Mais non, Jerk, t'es pas tout seul !...
Un peintre venu de nulle part se pointa chez Jerk, armé d’une carriole de pots de peinture et de rouleaux. Jerk eut immédiatement un préjugé négatif, car ce dernier portait un tee-shirt vert olive. Or, Jerk était allergique à cette couleur qui était celle du canapé de sa grand-mère. Quand il était petit, il devait y rester assis bien sagement, sans toucher le tissu avec ses pieds. Mais ses jambes étaient trop courtes pour avoir à la fois ses fesses au fond du canapé et ses chaussures en dehors. C’est là que son allergie se déclencha : chaque dimanche, c’était le même supplice.
Le peintre montra ses pots de peinture, et en fit une sélection pour la crêperie : vert amande, orange brique, bleu Majorelle et rose. Jerk était un peu rassuré, ce choix éclatant lui convenait bien. Le prix ? Oui, le prix allait aussi.

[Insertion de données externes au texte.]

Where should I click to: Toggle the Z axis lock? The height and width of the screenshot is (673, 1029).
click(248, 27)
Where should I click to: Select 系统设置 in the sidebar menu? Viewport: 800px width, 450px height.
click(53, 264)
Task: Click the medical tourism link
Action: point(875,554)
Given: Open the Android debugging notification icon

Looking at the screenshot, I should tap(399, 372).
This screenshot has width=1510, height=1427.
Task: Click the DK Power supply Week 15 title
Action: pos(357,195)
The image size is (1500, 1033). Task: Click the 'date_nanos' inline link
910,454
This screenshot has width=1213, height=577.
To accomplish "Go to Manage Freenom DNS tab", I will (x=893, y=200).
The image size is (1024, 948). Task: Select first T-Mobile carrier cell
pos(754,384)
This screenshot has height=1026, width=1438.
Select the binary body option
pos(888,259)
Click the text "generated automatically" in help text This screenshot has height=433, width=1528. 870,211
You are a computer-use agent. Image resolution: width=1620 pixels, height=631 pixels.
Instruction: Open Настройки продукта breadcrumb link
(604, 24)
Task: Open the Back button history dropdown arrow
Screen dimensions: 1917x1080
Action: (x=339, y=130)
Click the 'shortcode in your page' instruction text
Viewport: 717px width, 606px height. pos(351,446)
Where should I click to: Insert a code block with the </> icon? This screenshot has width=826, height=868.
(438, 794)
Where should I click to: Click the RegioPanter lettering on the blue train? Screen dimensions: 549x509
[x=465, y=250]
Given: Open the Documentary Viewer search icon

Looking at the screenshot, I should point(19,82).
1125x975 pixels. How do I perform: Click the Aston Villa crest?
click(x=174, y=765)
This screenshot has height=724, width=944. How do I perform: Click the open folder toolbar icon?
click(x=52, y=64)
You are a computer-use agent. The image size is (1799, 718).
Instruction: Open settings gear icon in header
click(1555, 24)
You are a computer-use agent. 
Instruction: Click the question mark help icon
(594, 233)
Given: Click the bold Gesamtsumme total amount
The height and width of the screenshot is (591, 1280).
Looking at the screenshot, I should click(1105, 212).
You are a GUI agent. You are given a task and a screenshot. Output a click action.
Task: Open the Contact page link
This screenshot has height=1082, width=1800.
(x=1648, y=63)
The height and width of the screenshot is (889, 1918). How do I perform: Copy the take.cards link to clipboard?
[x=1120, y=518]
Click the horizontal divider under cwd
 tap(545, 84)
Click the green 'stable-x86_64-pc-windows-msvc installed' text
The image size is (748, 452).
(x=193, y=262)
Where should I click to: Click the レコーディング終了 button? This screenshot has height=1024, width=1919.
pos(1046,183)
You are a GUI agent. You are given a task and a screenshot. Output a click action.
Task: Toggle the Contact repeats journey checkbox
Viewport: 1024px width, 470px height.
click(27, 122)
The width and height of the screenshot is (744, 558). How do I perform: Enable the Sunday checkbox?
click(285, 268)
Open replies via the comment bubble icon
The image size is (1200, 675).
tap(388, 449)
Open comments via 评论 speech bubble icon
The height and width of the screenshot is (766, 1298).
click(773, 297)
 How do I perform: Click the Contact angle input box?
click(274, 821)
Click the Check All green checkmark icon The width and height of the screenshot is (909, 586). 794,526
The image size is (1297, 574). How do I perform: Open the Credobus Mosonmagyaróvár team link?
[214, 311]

Quand commençait-il ? Tout de suite. Alors, tout allait pour le mieux. Jerk laissa le peintre là, et partit à la recherche de quelques menus meubles pour son installation.
Le peintre se mit au travail. Il peignit, il peignit, on eût dit qu’il adorait ça. C’était vrai, cette sensation de recouvrir les murs d’une belle couleur, y avait-il plus jouissif ? Enfant, ce peintre adorait barbouiller ses feuilles et dépasser un tout petit peu aussi, c’était tellement plus marrant ! Il peignait, il sifflotait. Il aimait que le travail fût bien fait. C’est sans doute la seule différence avec son enfance : il avait cessé de déborder. Vraiment, cet assortiment de quatre couleurs, c’était magnifique. Le peintre terminait soigneusement un coin orange/bleu Majorelle quand Jerk revint de ses emplettes. Un hurlement de bête sauvage et blanche parvint à surpasser les klaxons et mi amor mi corazoooon. Un hurlement de Jerk halluciné. Les murs étaient parfaitement peints. Parfaitement. Même les tableaux de Calixte avaient été recouverts de peinture : bleu, orange, rose ou vert. Peinturlurer et peinture hurler sont très proches. Maintenant, on sait pourquoi.